We use Goldmine Grading Standards to grade our used vinyl.
These are absolutely perfect in every way. Mint records are factory sealed and have never been played. Once a record has been played, it is no longer in Mint condition.
NEAR MINT (NM or M-)
A good description of a NM record is “it looks like it just came from a retail store and it was opened for the first time.” In other words, it’s nearly perfect. NM records are shiny, with no visible defects. Writing, stickers or other markings cannot appear on the label, nor can any “spindle marks” from someone trying to blindly put the record on the turntable. Major factory defects also must be absent; a record and label obviously pressed off center is not Near Mint. If played, it will do so with no surface noise. (NM records don’t have to be “never played”; a record used on an excellent turntable can remain NM after many plays if the disc is properly cared for.) NM covers are free of creases, ring wear and seam splits of any kind.
NOTE: These are high standards, and they are not on a sliding scale. A record or sleeve from the 1950s must meet the same standards as one from the 1990s or 2000s to be Near Mint! It’s estimated that no more than 2 to 4 percent of all records remaining from the 1950s and 1960s are truly Near Mint. This is why they fetch such high prices, even for more common items.
VERY GOOD PLUS (VG+)
A good description of a VG+ record is “except for a couple minor things, this would be Near Mint.” Most collectors, especially those who want to play their records, will be happy with a VG+ record. VG+ records may show some slight signs of wear, including light scuffs or very light scratches that do not affect the listening experience. Slight warps that do not affect the sound are OK. Minor signs of handling are OK, too, such as telltale marks around the center hole, but repeated playing has not misshapen the hole. There may be some very light ring wear or discoloration, but it should be barely noticeable.

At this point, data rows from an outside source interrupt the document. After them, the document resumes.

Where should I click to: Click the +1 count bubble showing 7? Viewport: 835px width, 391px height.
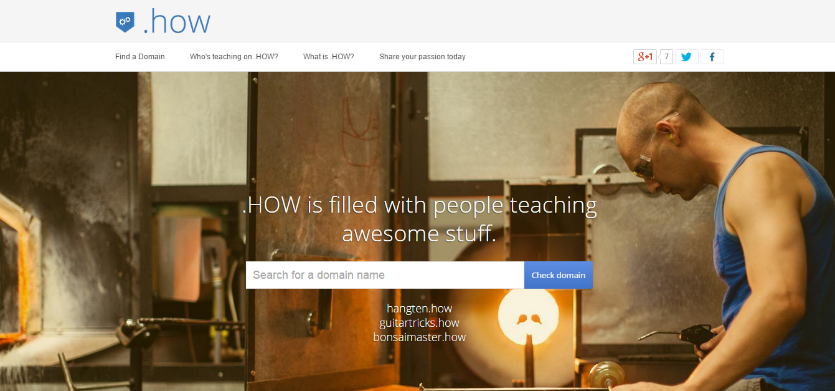coord(666,57)
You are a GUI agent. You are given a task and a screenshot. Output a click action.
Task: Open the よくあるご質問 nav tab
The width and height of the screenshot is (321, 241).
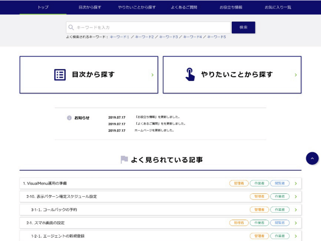coord(184,7)
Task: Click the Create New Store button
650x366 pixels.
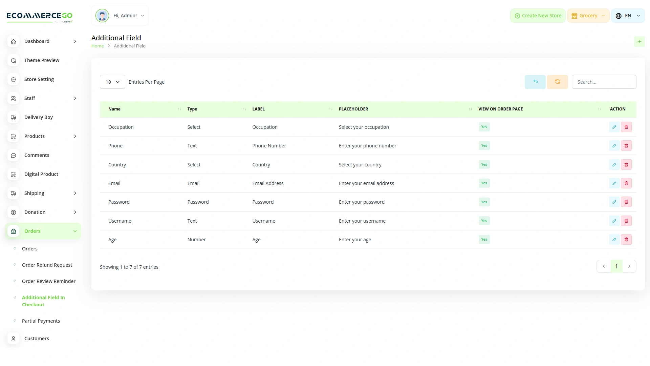Action: pos(538,15)
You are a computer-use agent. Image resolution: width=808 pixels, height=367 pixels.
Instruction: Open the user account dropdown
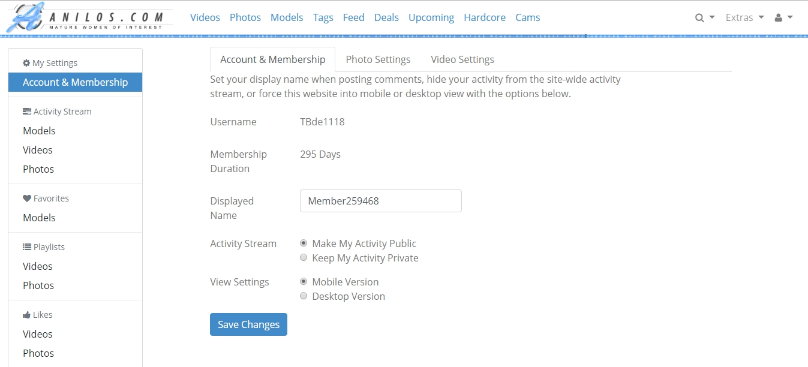click(x=783, y=17)
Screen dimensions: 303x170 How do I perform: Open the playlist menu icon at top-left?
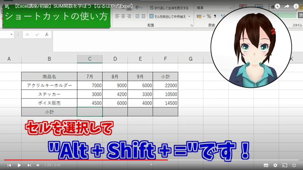[x=7, y=7]
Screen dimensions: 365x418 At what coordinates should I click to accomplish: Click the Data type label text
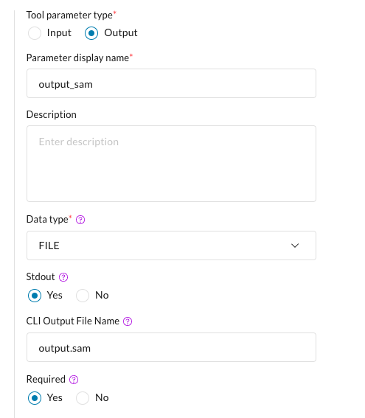click(47, 220)
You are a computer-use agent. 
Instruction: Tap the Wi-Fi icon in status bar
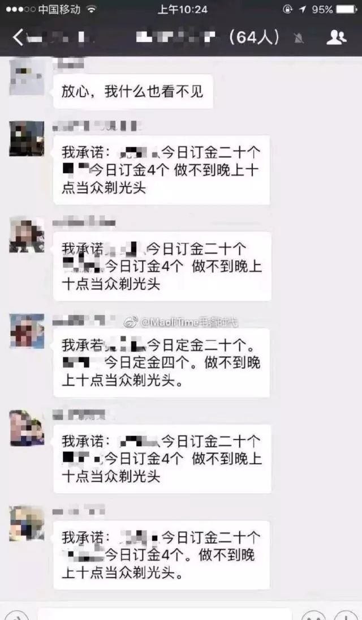click(x=91, y=9)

VG+ covers should have only minor wear. A VG+ cover might have some very minor seam wear or a split (less than one inch long) at the bottom, the most vulnerable location. Also, a VG+ cover may have some defacing, such as a cut-out marking. Covers with cut-out markings can never be considered Near Mint.
Very Good (VG)
Many of the imperfections found on a VG+ record are more obvious on a VG record. That said, VG records are among the biggest bargains in record collecting, because most of the “big money” goes for more perfect copies.
VG records have more obvious flaws than their counterparts in better shape. They lack most of the original gloss found on factory-fresh records. Groove wear is evident on sight, as are light scratches deep enough to feel with a fingernail. When played, a VG record has surface noise, and some scratches may be audible, especially in soft passages and during a song’s intro and ending. But the noise will not overpower the music otherwise.
Minor writing, tape or a sticker can detract from the label. Many collectors who have jukeboxes will use VG records in them and not think twice. They remain a fine listening experience, just not the same as if it were in better shape.
VG covers will have many signs of human handling. Ring wear in the middle or along the edges of the cover where the edge of a record would reside, is obvious, though not overwhelming. Some more creases might be visible. Seam splitting will be more obvious; it may appear on all three sides, though it won’t be obvious upon looking. Someone might have written or it or stamped a price tag on it, too.
Good does not mean bad! The record still plays through without skipping, so it can serve as filler until something better comes along. But it has significant surface noise and groove wear, and the label is worn, with significant ring wear, heavy writing, or obvious damage caused by someone trying to remove tape or stickers and failing miserably. A Good to VG– cover has ring wear to the point of distraction, has seam splits obvious on sight and may have even heavier writing, such as, for example, huge radio station letters written across the front to deter theft.
POOR (P) and Fair (F)
Records are cracked, impossibly warped, or skip and/or repeat when an attempt is made to play them. Covers are so heavily damaged that you almost want to cry.